La proposta di revoca è avanzata dai servizi sociali coinvolti nel procedimento. A norma dell'art. 141-ter disp. att. c.p.p., infatti, quando è disposta la sospensione del procedimento con messa alla prova dell'imputato, l'UEPE informa il Giudice, con la cadenza stabilita nel provvedimento di ammissione e comunque non superiore a tre mesi, dell'attività svolta e del comportamento dell'imputato, proponendo, ove necessario, modifiche al programma di trattamento, eventuali abbreviazioni di esso ovvero, in caso di grave o reiterata trasgressione, la revoca del provvedimento di sospensione.

Appare plausibile ritenere che anche il pubblico ministero e la persona offesa possano sollecitare la prematura conclusione del periodo di prova. Con l'entrata in vigore dell'art. 464-ter.1 c.p.p., infatti, è stato riconosciuto al rappresentante della Pubblica Accusa un ruolo attivo e propulsivo in materia di messa alla prova anche mediante un contatto diretto con l'Ufficio dell'esecuzione penale esterna. Nulla appare impedire che il P.M., venuto a conoscenza di elementi ostativi alla continuazione del periodo prova, segnali tali circostanze all'UEPE o al Giudice. La persona offesa potrebbe avere, invece, interesse a rappresentare eventuali criticità della condotta risarcitoria, restitutoria o riparatoria indicata nel programma di trattamento.

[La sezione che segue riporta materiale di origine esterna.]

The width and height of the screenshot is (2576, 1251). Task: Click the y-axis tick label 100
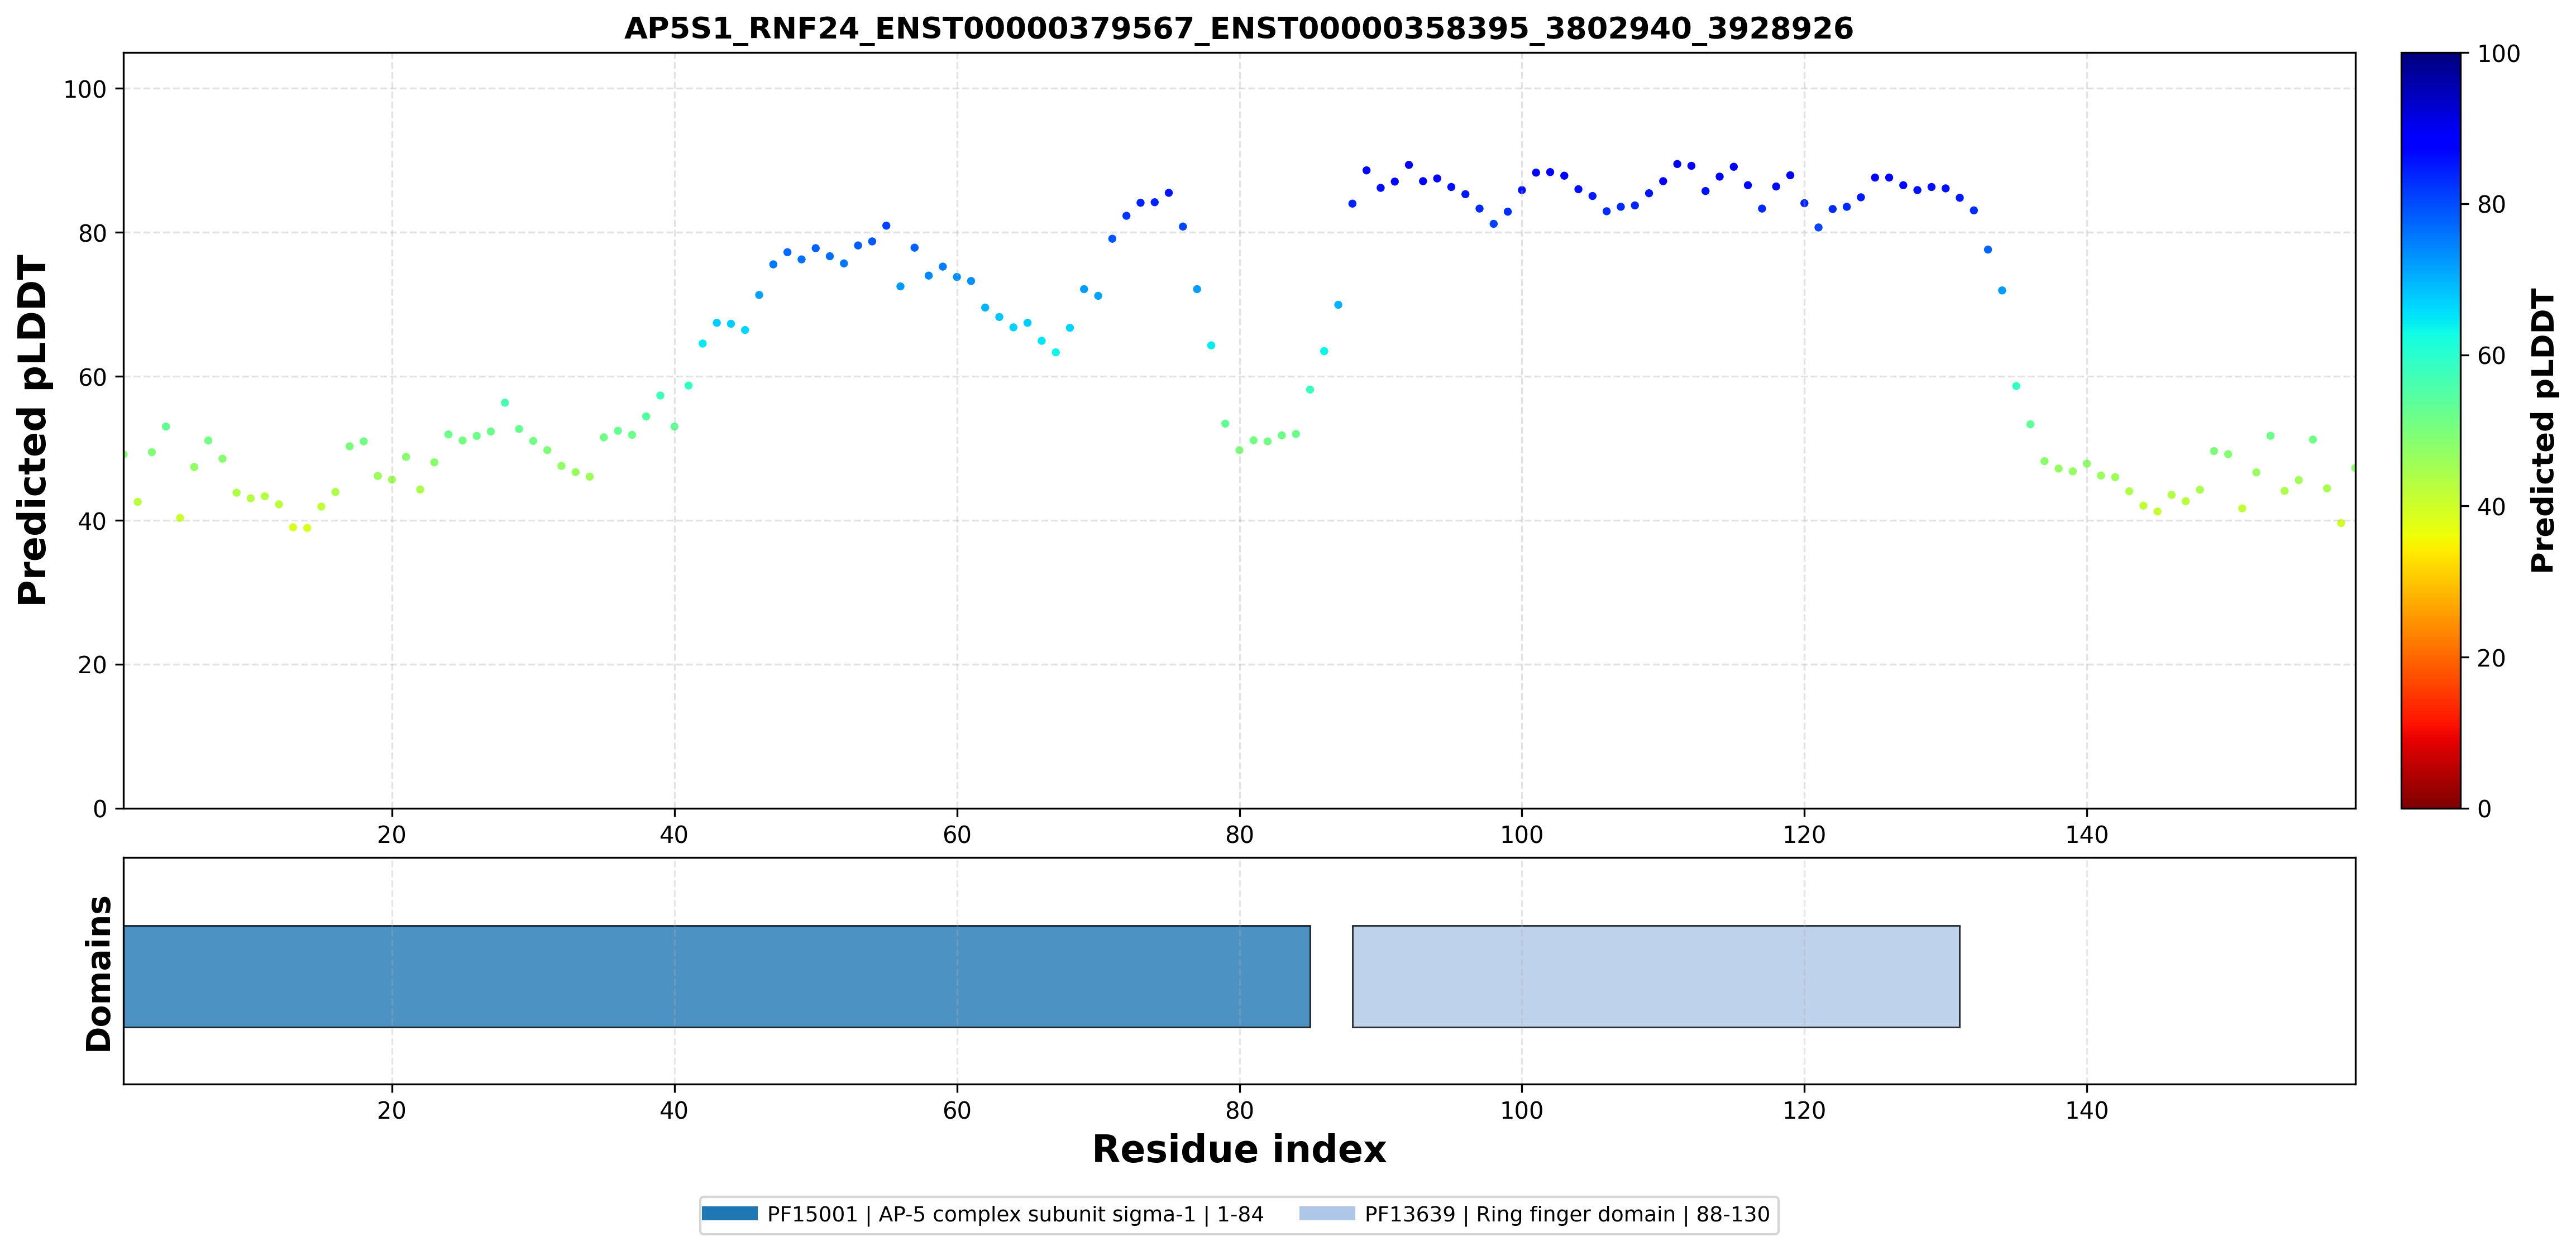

Alla luce di quanto indicato nella sentenza in commento, dunque, le disposizioni di cui all'art. 464-octies, commi 1 e 2, c.p.p. devono essere lette nel senso di consentire al Giudice di provvedere alla revoca dell'ordinanza ammissiva della map anche senza una specifica richiesta di parte (o da parte dell'UEPE) restando tuttavia imprescindibile a tal fine la necessità di consentire alle parti di interloquire in ordine alla valutazione e alla sussistenza dei presupposti della revoca. In tal modo si potranno esporre le concrete motivazioni che hanno indotto il soggetto ammesso al rito a non rispettare (o a non rispettare puntualmente) le prescrizioni imposte dal programma di trattamento predisposto dai servizi sociali o fornire chiarimenti in ordine alle circostanze ritenute ostative alla prosecuzione della prova. Il Giudice avrà quindi un quadro completo per assumere la propria decisione in ordine alla revoca dell'ordinanza ammissiva del procedimento, nel contraddittorio tra le parti e nel pieno rispetto del diritto di difesa.

B) La nullità del provvedimento di revoca adottato in assenza di apposita udienza camerale

Sotto altro profilo va rilevato che appaiono chiaramente definiti i contorni dell'invalidità da cui risulta viziato il provvedimento assunto in violazione dell'art. 464-octies, comma 2, c.p.p.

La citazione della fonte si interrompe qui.